The convention came as Republicans rallied around Trump, who had beaten Biden in a debate on June 27 and survived an assassination attempt just days before. Biden was still resisting Democratic entreaties to bow out of the race in the face of internal polling that showed Republicans possibly romping in November.

Republicans were united, and Democrats, as the saying goes, were in disarray.

“It’s almost like a different era,” a Republican strategist said.

Vice President Kamala Harris waves during a campaign rally, Tuesday, July 30, 2024, in Atlanta. (AP Photo/John Bazemore)

The Atlantic published a piece drawn heavily from interviews with top Trump campaign officials that expressed supreme confidence mixed with nervousness about whether Biden would remain the Democratic candidate.

“Donald Trump was well on his way to a 320-electoral-vote win,” Chris LaCivita, a Trump campaign senior adviser, told the outlet’s Tim Alberta. “That’s pre-debate.”

LaCivita, along with fellow Trump campaign senior adviser Susie Wiles, are the Republican operatives who form the two-headed monster atop the generally well-run 2024 Trump campaign. 

Trump still leads Harris by 2 points in the national RealClearPolitics polling average, which has him topping 48% of the popular vote — better than he did in either 2016, when he won the presidency, or 2020, when he lost. A Wall Street Journal poll found that 51% of people now approve of the job Trump did in office, which exceeds his best first-term approval rating.

But Harris now brings in packed crowds. She has at least partially made up the gap with Trump in the polls. Bloomberg and Morning Consult found her surging in the top battleground states, including an improbable double-digit lead in Michigan, and moving back into contention in the Sunbelt, where Biden seemed to have no realistic chance.

This is before Harris announces her running mate, who is quite likely to be a governor or senator from the Rust Belt or Sunbelt. 

Most jarring has been the shift in the media environment. In the weeks following Biden’s debate disaster, Trump for the first time in his nearly decade-long national political career was getting better (not just more) coverage than his Democratic opponent. When Biden was replaced with Harris, that promptly fell apart. 

Harris is now being covered as effusively as former President Barack Obama was circa 2008. Media outlets are retroactively revising stories about her that support likely Republican lines of attack. Trump’s running mate, Sen. J.D. Vance (R-OH), by contrast, finds himself under unrelenting assault.

And that was before Trump’s contentious panel at the National Association of Black Journalists convention in Chicago on Wednesday which will undoubtedly result in negative news coverage.

“We are in the midst of what is going to be a multibillion-dollar PR campaign by the corporate media to paint Kamala Harris as a combination of Mother Teresa, Oprah, and Gandhi,” said Cruz, who is himself up for reelection this year. “And I think we underestimate that at our peril.”
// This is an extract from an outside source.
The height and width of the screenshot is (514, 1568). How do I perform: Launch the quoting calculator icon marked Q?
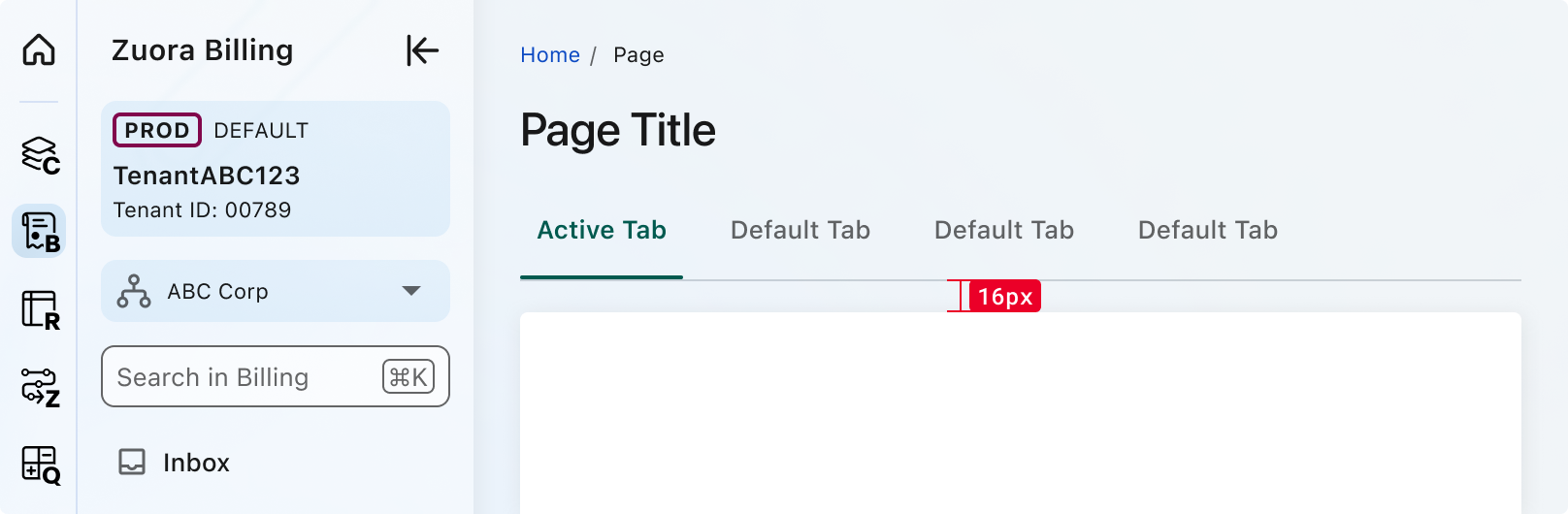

Trump is still better positioned than any GOP presidential nominee in the past 20 years and any non-incumbent Republican in nearly a quarter-century, though as a recent former president, he is an unusual non-incumbent. But he is now facing a society-wide mass mobilization rather than a doddering old man.

Some Republicans always knew this would be no cakewalk.
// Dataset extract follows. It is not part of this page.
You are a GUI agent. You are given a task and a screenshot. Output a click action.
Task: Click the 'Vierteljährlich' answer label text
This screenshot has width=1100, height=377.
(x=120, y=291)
“We have the more difficult task,” Sen. Ron Johnson (R-WI) told the Washington Examiner earlier this year. “Democrats have the big blue cities.”

Panic is as big of a problem as overconfidence, GOP operatives told the Washington Examiner.

CLICK HERE TO READ MORE FROM THE WASHINGTON EXAMINER

“Kamala has shown time and again that she will buckle in the spotlight,” Republican pollster Brent Buchanan wrote in a memo. “Combine this with the fact that polling shifts are only young progressives ‘returning home,’ and it’s not worth overreacting to. Once voters meet the real Kamala, the polls will take care of themselves.”

Yet the Trump campaign and its allies will have to define her, as they once did Biden, on an abbreviated schedule. What was starting to look deceptively easy now appears, to most everyone, significantly harder.